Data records

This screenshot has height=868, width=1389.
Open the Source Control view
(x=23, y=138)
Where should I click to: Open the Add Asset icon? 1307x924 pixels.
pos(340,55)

Goal » Transcribe every line of the material above verbatim, keeping all numbers and punctuation unchanged.

Correct output »
This screenshot has height=868, width=1389.
Open the Source Control view
(x=23, y=138)
Where should I click to: Open the Add Asset icon? 1307x924 pixels.
pos(340,55)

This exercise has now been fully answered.